5

I need a bag/multiset-like data type in Python. I understand collections.Counter is often used for this purpose. But the comparison operators don't seem to work:

In [1]: from collections import Counter

In [2]: bag1 = Counter(a=1, b=2, c=3)

In [3]: bag2 = Counter(a=2, b=2)

In [4]: bag1 > bag2
Out[4]: True

This seems like a bug to me. I expected the less-than and greater-than operators to perform set-like subset and superset comparisons. But if that were the case then bag1 > bag2 would be false because bag2 contains an extra 'a'. There also don't seem to be subset/superset methods on Counter objects. So I have two questions:

  1. What comparison logic is used for Counter objects?
  2. How can I compare Counter objects for subset, superset, proper-subset, and proper-superset?
William Reed
  • 101
  • 4
  • Have you read the documentation? – jonrsharpe Sep 04 '14 at 18:41
  • Yes, if you mean the ones here: https://docs.python.org/2/library/collections.html#collections.Counter They describe it as a bag/multiset, I assumed that meant the comparison operators would be meaningful. – William Reed Sep 04 '14 at 18:54
  • I had not seen the linked question before and I see how it's related but it's got a couple issues: no description of how to implement proper-subset though I guess that `<=` and `!=` though I don't know if there's a better way to implement and superset though I guess that's the inverse of subset. Also the accepted answer has a typo which a comment tries to call attention to. Not sure if someone can edit that. – William Reed Sep 04 '14 at 19:00
  • `set('abc')>set('ab')` is also `True` – dawg Sep 04 '14 at 19:28

3 Answers3

2

On Python 2, the comparison falls back to the default sort order for dictionaries (Counter is a subclass of dict).

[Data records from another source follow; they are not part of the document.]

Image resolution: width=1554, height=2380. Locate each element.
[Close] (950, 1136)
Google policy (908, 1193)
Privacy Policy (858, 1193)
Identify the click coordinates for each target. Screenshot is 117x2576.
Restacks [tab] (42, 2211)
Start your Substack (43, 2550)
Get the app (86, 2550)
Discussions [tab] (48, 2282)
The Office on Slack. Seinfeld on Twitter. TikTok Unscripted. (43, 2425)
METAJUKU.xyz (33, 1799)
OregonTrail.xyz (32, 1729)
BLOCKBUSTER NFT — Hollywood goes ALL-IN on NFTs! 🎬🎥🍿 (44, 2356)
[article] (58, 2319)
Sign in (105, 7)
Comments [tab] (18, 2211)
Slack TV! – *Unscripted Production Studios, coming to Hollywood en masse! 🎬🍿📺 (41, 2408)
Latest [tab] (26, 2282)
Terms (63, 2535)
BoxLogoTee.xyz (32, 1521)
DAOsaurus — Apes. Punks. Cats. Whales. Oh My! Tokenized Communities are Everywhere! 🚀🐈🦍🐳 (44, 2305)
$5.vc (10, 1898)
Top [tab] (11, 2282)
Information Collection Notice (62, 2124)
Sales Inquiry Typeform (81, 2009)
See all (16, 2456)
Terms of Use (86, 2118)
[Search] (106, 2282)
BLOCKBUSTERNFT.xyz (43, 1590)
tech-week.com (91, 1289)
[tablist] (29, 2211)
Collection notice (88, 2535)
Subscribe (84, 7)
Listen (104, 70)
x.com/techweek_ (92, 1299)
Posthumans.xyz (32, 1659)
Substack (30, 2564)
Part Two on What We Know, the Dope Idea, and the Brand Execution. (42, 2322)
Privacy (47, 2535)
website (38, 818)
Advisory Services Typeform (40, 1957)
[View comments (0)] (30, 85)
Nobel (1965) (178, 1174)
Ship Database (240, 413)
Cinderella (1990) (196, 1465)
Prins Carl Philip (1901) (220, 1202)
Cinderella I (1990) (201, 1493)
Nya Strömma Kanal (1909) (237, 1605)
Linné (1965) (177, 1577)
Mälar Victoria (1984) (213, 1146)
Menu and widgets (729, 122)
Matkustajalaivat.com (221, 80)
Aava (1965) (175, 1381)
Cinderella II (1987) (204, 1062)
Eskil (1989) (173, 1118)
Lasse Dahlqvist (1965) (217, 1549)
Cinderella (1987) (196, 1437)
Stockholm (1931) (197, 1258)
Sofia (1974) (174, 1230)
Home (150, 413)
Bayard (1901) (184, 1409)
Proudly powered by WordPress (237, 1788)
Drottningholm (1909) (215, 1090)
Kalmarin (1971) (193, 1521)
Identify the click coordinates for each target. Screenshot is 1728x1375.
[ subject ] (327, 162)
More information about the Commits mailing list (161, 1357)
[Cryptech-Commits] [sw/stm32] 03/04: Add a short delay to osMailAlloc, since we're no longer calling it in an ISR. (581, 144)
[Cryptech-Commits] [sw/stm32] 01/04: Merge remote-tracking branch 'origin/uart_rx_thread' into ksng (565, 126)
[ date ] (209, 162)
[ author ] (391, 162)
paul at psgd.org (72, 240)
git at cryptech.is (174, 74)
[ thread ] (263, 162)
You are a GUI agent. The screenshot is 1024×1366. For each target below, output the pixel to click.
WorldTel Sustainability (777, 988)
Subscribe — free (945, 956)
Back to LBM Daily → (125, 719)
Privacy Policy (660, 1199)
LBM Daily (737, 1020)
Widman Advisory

Mappings (dictionaries) compare equal if and only if their sorted (key, value) lists compare equal. [5] Outcomes other than equality are resolved consistently, but are not otherwise defined. [6]

On Python 3, the comparison raises a TypeError:

Mappings (dictionaries) compare equal if and only if they have the same (key, value) pairs. Order comparisons ('<', '<=', '>=', '>') raise TypeError.

Steven Rumbalski
  • 44,786
  • 9
  • 89
  • 119
  • I'm Python 2.7, sorry forgot to mention. – William Reed Sep 04 '14 at 18:48
  • Also, comparison by memory address doesn't seem to happen here: id(bag1) is 4371127560 and id(bag2) is 4371127856. So `bag2` should be greater than `bag1`. – William Reed Sep 04 '14 at 18:50
  • @WilliamReed: The ordering you are seeing is arbitrary. – Steven Rumbalski Sep 04 '14 at 18:50
  • will it change during the life of the Python program? Will it change from execution to execution of the Python program? – William Reed Sep 04 '14 at 18:52
  • @WilliamReed: It should not change during the life a Python program. It *may* change from execution to execution. – Steven Rumbalski Sep 04 '14 at 18:53
  • 5
    It doesn't fall back to the default ordering; it falls back to the [dict implementation of `__cmp__`](http://hg.python.org/cpython/file/f17ab9fed3b0/Objects/dictobject.c#l1792), because `Counter` inherits from `dict`. – user2357112 Sep 04 '14 at 18:59
  • @user2357112 Thanks for the reference. That's much more comforting than the thought that it could change between executions. – William Reed Sep 04 '14 at 19:02
  • @user2357112: Updated as such. – Steven Rumbalski Sep 04 '14 at 19:04
  • 1
    @WilliamReed: user2357112 is certainly correct, but it's a small comfort. What does it mean to say one dictionary is less than another? In Python 2 the answer to that question is well defined, but was deemed so unuseful as to be done away with in Python 3. – Steven Rumbalski Sep 04 '14 at 19:21
1

This unanswered question is of interest:

How can I compare Counter objects for subset, superset, proper-subset, and proper-superset?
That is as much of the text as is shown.